At some point, a senior’s care needs will usually surpass a family member’s caregiving abilities. However, family members may second-guess whether that’s the case, or they may not even be able to recognize the signs at all. If you’re wondering if it’s time to consider a skilled nursing facility or long-term care center for your loved one, keep reading for some telltale signs.
Significant Memory Loss
Memory is one of the first things to be affected as we age. Misplacing one’s keys or remote is one thing, but when memory loss starts to impact larger aspects of a person’s life is when it’s time to worry. If your loved one is forgetting how to drive or will have bouts of memory loss where they forget where they are, it’s time to consider a center that will support and monitor your loved one 24/7.
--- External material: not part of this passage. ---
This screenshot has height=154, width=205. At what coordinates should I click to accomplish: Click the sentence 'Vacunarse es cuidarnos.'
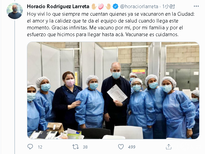point(152,34)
The Mayo Clinic shared the early signs of dementia and memory loss, which include:
- Repeating the same questions over and over again
- Forgetting common words in conversations
- Taking a longer time to complete common tasks, like cooking a familiar recipe
- Getting lost while walking or driving in a familiar area
- Behavioral or mood swings that occur out of nowhere
Unsafe Home Environment
Since you’re not able to be with your loved one 24/7, it’s important to pay attention to what their home looks like when you come to visit them. If you’re noticing that they are unable to keep their space up to a safe standard, it’s time for you to step in and consider moving them into a long-term care center or SNF.
This includes having electrical cords exposed, clutter out that could put them at risk for a fall, and dropped glassware, but it’s also noticing any bruises or missed medication doses as well. All of this contributes to an unsafe environment that could spell disaster if left unmanaged.
Unexplained Weight Loss
There’s nothing concerning about weight loss, but if you’re noticing that your loved one is losing weight unexpectedly and for no reason, it could be a sign of a physical or mental issue — or even both.
According to The Mayo Clinic, sudden weight loss could be the result of a few things, including:
- Loss of taste or smell
- Socioeconomic issues
- An ability to cook like usual
- Other conditions like dementia, depression, or cancer
It’s so difficult to make the choice to send your loved one to a care center, but when it’s time to consider the move, you can have peace of mind knowing that your loved one is in good hands in a safe, protected, and monitored environment that puts their care above all else.